In the children’s classic Charlotte’s Web, a spider saves the life of Wilbur, a pig bound for slaughter, by spinning webs in English that say that Wilbur was an amazing, special creature. The humans believe anything that they read, and ignore the evidence of their senses that says that Wilbur is just another pig.
As a kid, I enjoyed this book very much, but I didn’t believe that people would be that dumb. As it turns out, I should have trusted E.B. White.
In case you missed it, Slate’s Chris Suellentrop wrote a short piece about Wesley Clark on the campaign trail. He picked a handful of campaign rhetoric from Clark, and labelled each quote as if it was an outrageous accusation. Right-wingers (including Andrew Sullivan, Instapundit, and lots of others) took this piece as evidence that Clark was a big ol’ loon, and left-wingers (Mark Kleiman, Josh Marshall, Kevin Drum) argued that Clark was being sharply misrepresented.

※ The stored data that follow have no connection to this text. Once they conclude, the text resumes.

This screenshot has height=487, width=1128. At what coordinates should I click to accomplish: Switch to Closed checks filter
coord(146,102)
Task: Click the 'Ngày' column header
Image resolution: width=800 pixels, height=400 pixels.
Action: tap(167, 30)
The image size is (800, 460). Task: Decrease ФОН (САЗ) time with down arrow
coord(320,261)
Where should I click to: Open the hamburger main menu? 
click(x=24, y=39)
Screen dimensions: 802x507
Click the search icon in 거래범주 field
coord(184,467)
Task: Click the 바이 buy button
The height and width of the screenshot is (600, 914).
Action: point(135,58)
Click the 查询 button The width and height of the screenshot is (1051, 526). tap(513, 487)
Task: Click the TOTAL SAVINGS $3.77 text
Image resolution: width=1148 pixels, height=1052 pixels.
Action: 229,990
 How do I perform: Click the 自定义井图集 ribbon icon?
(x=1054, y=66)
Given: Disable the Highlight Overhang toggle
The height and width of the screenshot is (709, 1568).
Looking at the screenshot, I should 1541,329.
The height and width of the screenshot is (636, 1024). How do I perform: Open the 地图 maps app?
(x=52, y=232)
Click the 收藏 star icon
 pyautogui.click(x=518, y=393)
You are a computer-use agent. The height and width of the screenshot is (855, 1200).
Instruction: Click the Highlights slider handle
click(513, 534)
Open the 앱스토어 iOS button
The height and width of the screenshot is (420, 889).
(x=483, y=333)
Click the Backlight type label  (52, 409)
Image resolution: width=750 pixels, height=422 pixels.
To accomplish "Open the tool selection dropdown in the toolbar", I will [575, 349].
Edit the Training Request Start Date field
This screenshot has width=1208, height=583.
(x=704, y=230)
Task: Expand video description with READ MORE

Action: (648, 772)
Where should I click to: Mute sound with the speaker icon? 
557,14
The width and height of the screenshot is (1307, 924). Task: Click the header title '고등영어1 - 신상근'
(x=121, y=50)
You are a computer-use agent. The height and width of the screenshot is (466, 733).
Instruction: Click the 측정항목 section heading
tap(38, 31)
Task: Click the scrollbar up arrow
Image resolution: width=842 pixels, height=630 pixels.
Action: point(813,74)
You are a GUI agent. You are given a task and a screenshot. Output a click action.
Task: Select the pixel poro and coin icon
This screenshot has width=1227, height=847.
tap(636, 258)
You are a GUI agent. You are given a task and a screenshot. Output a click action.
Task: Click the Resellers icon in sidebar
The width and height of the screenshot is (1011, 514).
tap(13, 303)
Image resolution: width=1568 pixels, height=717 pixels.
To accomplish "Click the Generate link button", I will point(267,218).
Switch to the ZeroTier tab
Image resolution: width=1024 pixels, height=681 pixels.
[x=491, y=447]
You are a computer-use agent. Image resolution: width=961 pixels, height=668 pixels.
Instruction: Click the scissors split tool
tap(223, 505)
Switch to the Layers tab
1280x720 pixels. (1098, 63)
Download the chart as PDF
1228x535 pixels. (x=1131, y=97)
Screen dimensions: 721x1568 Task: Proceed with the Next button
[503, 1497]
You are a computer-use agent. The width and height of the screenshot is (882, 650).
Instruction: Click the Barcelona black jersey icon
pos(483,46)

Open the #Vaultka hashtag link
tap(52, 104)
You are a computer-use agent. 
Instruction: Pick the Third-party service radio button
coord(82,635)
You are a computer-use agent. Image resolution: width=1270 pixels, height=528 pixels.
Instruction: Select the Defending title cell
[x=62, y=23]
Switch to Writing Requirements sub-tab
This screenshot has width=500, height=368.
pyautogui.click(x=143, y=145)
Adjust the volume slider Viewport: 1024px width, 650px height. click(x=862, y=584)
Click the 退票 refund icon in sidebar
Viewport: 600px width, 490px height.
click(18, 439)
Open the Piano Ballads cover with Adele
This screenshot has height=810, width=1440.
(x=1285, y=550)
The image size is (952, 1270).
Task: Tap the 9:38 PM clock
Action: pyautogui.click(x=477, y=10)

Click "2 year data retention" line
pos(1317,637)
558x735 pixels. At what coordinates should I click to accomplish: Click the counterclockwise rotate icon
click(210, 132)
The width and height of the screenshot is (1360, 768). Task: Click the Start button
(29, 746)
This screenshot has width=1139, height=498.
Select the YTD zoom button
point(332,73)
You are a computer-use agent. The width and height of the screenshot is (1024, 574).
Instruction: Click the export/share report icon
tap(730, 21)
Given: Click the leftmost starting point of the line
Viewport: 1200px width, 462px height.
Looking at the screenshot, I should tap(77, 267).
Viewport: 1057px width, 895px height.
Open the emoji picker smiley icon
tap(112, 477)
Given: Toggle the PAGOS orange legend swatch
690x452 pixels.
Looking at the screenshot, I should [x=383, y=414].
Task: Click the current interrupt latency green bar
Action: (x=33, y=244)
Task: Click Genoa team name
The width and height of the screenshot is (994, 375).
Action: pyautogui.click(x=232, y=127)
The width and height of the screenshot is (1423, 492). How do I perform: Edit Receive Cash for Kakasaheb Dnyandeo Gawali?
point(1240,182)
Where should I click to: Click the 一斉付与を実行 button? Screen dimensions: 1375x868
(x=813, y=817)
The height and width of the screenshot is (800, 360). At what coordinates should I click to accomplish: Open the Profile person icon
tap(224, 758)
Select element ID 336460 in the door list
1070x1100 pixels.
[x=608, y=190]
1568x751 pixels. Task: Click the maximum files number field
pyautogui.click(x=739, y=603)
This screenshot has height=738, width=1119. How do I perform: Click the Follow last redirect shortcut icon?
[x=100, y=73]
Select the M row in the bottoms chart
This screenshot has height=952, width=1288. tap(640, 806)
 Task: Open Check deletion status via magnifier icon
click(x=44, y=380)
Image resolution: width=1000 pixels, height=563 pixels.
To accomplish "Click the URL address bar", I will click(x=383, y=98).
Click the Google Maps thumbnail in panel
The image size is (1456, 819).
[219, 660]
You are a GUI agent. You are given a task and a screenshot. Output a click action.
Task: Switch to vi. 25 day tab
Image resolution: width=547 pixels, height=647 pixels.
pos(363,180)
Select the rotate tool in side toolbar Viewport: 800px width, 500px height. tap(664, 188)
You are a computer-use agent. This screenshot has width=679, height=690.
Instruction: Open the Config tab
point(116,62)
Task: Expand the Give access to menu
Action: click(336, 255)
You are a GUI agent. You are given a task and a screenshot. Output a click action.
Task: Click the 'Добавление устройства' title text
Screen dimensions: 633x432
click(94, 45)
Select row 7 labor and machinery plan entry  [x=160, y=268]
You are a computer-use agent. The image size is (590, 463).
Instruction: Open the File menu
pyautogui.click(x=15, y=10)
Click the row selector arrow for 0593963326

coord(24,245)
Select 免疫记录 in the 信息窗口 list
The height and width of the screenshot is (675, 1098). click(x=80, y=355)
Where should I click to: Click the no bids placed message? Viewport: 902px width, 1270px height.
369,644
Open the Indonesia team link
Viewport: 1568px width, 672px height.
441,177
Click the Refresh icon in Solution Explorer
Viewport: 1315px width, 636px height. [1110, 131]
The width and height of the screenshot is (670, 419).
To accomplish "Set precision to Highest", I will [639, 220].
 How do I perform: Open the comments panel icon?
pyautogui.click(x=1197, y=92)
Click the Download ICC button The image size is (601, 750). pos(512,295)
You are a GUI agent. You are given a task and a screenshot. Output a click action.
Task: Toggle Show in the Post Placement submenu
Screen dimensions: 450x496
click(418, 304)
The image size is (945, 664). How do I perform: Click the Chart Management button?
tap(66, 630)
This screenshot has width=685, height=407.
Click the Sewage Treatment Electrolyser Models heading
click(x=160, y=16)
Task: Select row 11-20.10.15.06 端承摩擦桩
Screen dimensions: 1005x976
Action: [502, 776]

It turns out that Sullentrop intended to satirically make the point that Clark wasn’t being covered like Dean. Unlike Dean, his statements were less likely to be distorted and blown out of proportion. No one (including myself) realized that it was intended as satire.
Sullentrop has learned accidentally what I’ve suspected for a while: if a writer wants to spin a candidate, it almost doesn’t matter what that candidate actually says. What really matters is framing. If the story says, “Clark made a crazy accusation when he said ‘X’”, the contents of ‘X’ don’t matter much. The target audience, the ones who desperately want to believe, just aren’t going to read it very critically. (This goes both ways, of course. Volokh conspirators have frequently noted that there’s often little or nothing wrong with the “Bushisms” published in Slate, other than the fact that they are framed as humorous errors.)
It also seems as if some people truly seem to read criticism of Bush as outrageous by definition. Read Sullivan; his shock that Bush is being questioned is palpable.
Sigh. I’m going to Fametracker to talk about hobbits or something.